Кошки ходят поперек - страница 24



– Да пусть твоя мама тоже приходит. – Автол злобно зевнул. – Со своими мордоворотами. Я их в узлы повяжу. Нафарширую, как кальмаров.

– Моя мама на вас в суд подаст. – Чепрятков гаденько улыбнулся. – За оскорбления и нанесение мне душевных травм. А эти… – Чепрятков с презрением обвел руками своих соучеников. – Эти подтвердят, что вы превышали. Так что ой-ой-ой!

Автол окоченел. Но быстро нашелся.

– А ты вообще что тут делаешь? – спросил он. – У тебя же перелом, Чепрятков! Ты же должен дома сидеть! Лицейский устав нарушаешь? Нарушаешь… Злостно нарушаешь, голубчик. А злостное нарушение устава Лицея в третий раз… у тебя ведь, кажется, два уже есть? Злостное троекратное нарушение устава грозит немедленным исключением. И безо всяких мам! В обычную школу пойдешь, гражданин! Там тебя научат права человека уважать! Тоже мне, Сахаров нашелся!

Просвещенные лицеисты захихикали.

Я не захихикал. Сахарова я уважал, даже передачу про него посмотрел, и мне не нравилось, когда всякие экс-бумажники позволяли себе касаться светлого имени.

– Ладно, Аверьян Анатольевич, – смилостивился тем временем Чепрятков. – Придем к консенсусу…

– Вон отсюда! – заорал Автол. – Чтобы я тебя здесь месяц не видел! До лета не видел!

Чепрятков хотел что-либо сказать, но передумал. Вспомнил, что физкультурник в Лицее должность уважаемая и не исключено, что за Автолом тоже кто-то стоит. Старые знакомства, ну и т. п. Может быть, даже покруче его мамы…

– Ладно, – примирительно сказал Чепрятков. – Пойду. Привет червям.

Чепрятков показал одноклассникам язык и демонстративно похромал к выходу. Класс облегченно вздохнул. И тут же Автол дебильно засвистел в свой олимпийский свисток.

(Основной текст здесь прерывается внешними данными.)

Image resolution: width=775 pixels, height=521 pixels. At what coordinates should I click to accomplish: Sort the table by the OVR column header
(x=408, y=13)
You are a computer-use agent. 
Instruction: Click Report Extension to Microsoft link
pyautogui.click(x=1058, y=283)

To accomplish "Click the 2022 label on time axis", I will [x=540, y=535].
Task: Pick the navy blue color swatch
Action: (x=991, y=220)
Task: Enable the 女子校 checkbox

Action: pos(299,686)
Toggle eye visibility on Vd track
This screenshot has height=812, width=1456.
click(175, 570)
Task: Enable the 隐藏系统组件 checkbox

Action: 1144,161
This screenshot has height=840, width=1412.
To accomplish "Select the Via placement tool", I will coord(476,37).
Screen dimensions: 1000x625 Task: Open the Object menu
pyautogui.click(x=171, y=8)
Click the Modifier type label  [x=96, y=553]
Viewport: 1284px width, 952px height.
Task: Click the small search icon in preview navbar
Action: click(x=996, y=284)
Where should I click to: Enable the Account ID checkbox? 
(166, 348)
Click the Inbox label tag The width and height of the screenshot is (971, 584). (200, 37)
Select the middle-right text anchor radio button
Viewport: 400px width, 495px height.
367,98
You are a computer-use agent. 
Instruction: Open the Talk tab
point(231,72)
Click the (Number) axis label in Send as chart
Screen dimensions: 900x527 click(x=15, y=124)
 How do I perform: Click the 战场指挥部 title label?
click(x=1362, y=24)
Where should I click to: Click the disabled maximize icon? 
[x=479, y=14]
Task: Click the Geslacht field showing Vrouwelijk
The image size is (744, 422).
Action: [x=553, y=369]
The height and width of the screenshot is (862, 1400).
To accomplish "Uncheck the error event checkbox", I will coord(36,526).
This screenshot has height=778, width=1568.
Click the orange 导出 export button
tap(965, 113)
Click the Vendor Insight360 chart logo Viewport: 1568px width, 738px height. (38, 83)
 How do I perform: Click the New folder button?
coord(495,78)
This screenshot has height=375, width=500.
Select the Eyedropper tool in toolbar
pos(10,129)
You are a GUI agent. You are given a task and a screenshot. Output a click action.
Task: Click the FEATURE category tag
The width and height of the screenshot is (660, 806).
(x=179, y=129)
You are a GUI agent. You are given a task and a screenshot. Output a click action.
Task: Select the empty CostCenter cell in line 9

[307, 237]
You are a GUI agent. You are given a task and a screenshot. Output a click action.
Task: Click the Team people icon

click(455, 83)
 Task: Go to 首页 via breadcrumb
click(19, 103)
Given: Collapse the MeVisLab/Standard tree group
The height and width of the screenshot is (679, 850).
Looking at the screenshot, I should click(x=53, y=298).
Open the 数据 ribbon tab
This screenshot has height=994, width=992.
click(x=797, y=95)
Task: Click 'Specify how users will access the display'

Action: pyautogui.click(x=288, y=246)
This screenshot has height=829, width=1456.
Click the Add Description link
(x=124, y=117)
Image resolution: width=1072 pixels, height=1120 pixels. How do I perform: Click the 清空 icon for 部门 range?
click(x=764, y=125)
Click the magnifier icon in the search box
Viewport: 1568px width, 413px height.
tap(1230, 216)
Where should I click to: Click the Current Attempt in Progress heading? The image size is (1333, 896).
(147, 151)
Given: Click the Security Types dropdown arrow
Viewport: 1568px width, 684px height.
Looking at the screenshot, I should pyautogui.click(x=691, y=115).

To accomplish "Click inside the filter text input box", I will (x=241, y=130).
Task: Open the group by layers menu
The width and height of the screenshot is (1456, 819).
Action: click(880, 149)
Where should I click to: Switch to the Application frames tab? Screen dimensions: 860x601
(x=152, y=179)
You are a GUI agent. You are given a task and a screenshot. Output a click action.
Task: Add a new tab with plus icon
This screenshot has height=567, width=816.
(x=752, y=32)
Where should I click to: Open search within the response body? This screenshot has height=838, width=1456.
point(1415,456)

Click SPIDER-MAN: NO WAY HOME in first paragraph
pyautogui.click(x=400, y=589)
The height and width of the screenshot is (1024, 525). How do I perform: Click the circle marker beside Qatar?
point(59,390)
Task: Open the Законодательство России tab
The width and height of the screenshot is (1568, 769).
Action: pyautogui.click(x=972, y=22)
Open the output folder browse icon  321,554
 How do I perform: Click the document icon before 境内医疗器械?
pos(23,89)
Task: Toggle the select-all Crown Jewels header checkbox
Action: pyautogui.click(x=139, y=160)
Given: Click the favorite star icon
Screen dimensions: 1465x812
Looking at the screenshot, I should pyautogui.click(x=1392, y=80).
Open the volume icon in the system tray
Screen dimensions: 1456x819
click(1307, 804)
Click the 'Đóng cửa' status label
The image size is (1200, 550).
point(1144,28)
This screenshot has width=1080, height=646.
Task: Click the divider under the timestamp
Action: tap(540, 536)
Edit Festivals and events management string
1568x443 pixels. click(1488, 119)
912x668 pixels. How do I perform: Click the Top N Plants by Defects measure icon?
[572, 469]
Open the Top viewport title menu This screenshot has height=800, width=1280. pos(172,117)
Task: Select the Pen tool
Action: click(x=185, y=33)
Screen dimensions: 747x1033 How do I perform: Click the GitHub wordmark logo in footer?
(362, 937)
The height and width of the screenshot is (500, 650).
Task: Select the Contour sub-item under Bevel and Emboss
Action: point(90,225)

– Стройся! – рявкнул он и медленно повернулся к лицеистам спиной.

В знак презрения.

Лицеисты, толкаясь, принялись вытягиваться вдоль скамейки.

Лара продолжала равнодушно сидеть. На дикий свисток Автола никак не прореагировала. Прикидывается независимой личностью! Подружится, значит, с Халиулиной и Зайончковской.

Я осторожно подрулил поближе.

– Чего сидишь? – шепотом спросил. – Вставай, а то Автол совсем разозлится!

Лара медленно со скамейки поднялась. Я покачал головой. Она была одета, мягко говоря, не совсем физкультурно. Те же джинсы, вместо черно-красной куртки черная футболка, вместо тяжелых ботинок вьетнамские шлепанцы.

Шлепанцы особенно удручали. За шлепанцы Автол раскатывал на месте.

А за очки вообще убивал.

– Ты чего? – Я краем глаза искал Автола. – Ты чего так нарядилась?

– А как надо? – вяло спросила Лара.

– Как положено. Короткий черный низ, светлый белый верх. Форма. И очки. В очках нельзя.

Лара пожала плечами.

– Автол орать будет…

– Пусть орет.

– Зря… – пожал плечами я.

Увидел, что Мамайкина разглядывает меня уж совсем пристально, и растворился потихонечку. Занял свое место, седьмое по росту.

Автол снова дунул в свой безрадостный свисток. Строй выверился окончательно. Лара заняла место во второй его половине, ближе к концу. Баскетбольным ростом она не выделялась.

Физрук повернулся к лицеистам лицом.

И тут случилось то, чего опасался я.

Автол увидел Лару. Свисток выпал из его одуревших зубов.

– Это что? – Он указал пальцем. – Это что такое?

Лицеисты испуганно сплотили ряды, в результате чего Лара оказалась в пустом пространстве.

– Это что такое, повторяю я разборчиво? – сказал Автол.

Лара не ответила.

– Староста!

Староста Ирина Зайончковская робко сделала шаг вперед.